Research suggests that biotin deficiency during pregnancy can lead to health issues in developing embryos. For that reason, pregnant women are recommended to consume biotin-rich foods or consider taking a biotin supplement.

That being said, always talk to your doctor or seek professional medical advice before taking supplements during pregnancy or breastfeeding.

Immunity

Much of the research on the relationship of biotin and immunity has revealed the effects that biotin has on adaptive immunity, including contributing to cytotoxic T lymphocyte generation, the normal functioning of human natural killer lymphocytes, and the maturation as well as the responsiveness of immune cells.

Biotin deficiency is associated with increased levels of pro-inflammatory cytokines. Pro-inflammatory cytokines play a broad role in the immune response and can cause both positive and negative effects depending on several factors. In adequate amounts, cytokines can stimulate the immune system to fight disease. But high serum concentrations of pro-inflammatory cytokines can also promote inflammatory diseases like rheumatoid arthritis and Crohn’s disease.

Critical for normal immune cell makeup
Biotin deficiency is associated with higher levels of proinflammatory cytokines. Patients with multiple carboxylase deficiency, which is associated with biotin efficiency, have been reported to suffer from defects in immunity related to T cell and B cell function. Children who have hereditary biotin metabolism abnormalities have been reported to suffer from abnormal percentages of T lymphocytes in their peripheral blood, as well as Immunoglobulin A (IgA) deficiency.

Affects immune cell expression
Immune cell secretion of cytokines may rely to some extent on biotin status. Research has shown that supplementation with biotin influences human immune cell gene expression and likely affects the ability of immune cells to respond to antigens (a toxin or other foreign substance which induces an immune response in the body, especially the production of antibodies). If you’re interested in experiencing the benefits of biotin, we recommend taking an immune supplement with biotin in it.

Natural sources of biotin
You can find biotin in many everyday foods, including:

  • Egg yolks
  • Organ meats (kidney, liver)
  • Bananas
  • Oatmeal
  • Cauliflower
  • Mushrooms
  • Whole grains and cereals

Safety
Biotin is generally considered safe for most children and adults.

FAQs
Your frequently asked questions about biotin, answered.

Are biotin supplements safe?

Yes. Biotin dietary supplements are considered safe when taken appropriately. As always, talk to your doctor before taking any new supplement and only buy supplements from quality, reputable sources.

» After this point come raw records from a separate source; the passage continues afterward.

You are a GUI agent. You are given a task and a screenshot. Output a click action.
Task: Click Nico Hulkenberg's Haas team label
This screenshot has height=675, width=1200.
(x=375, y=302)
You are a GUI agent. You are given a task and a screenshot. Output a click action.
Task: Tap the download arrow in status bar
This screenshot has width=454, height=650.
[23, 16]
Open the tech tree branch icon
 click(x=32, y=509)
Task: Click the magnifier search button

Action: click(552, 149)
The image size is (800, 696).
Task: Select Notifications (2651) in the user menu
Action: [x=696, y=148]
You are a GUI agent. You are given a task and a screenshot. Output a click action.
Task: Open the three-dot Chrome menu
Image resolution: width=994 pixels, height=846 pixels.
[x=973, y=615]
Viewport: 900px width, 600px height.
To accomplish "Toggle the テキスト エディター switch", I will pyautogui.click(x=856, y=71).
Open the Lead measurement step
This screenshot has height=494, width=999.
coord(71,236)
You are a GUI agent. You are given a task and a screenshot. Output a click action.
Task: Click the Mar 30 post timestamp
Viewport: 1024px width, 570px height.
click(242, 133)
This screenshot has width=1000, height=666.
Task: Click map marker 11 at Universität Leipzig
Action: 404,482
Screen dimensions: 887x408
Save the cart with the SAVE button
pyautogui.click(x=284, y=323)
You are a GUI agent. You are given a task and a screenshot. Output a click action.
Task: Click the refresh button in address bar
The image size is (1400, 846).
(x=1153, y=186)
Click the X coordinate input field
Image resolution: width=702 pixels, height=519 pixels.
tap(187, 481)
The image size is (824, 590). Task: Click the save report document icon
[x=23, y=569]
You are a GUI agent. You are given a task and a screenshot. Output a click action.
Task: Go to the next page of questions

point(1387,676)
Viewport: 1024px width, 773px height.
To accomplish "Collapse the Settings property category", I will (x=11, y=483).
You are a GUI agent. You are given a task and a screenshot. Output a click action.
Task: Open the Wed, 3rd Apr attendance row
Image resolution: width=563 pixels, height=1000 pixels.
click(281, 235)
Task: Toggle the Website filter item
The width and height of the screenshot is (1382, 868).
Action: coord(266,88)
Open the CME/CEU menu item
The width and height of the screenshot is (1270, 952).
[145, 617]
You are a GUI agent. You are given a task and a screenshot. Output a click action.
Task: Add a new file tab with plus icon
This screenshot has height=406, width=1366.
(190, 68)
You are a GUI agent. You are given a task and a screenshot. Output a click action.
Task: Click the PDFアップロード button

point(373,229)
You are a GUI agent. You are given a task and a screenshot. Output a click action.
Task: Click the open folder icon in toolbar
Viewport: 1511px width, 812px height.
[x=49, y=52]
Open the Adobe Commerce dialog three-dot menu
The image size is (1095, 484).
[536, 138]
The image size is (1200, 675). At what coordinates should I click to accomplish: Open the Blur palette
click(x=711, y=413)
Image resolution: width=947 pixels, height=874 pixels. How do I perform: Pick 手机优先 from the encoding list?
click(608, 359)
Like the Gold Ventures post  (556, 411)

Are biotin and collagen the same?
No. Biotin and collagen are not the same. Collagen is an abundant protein found in bones, cartilage, muscles, and skin that provides strength and structure. Biotin is a water-soluble vitamin essential for energy metabolism.

Can biotin cause acne?

Some people claim that biotin could interfere with pantothenic acid (vitamin B5) absorption, which may help improve acne. However, there is not enough evidence to suggest that biotin does interfere with vitamin B5 absorption or that biotin supplements cause acne or other skin issues.

Does biotin cause weight gain?

There is no evidence that using biotin causes weight gain or loss.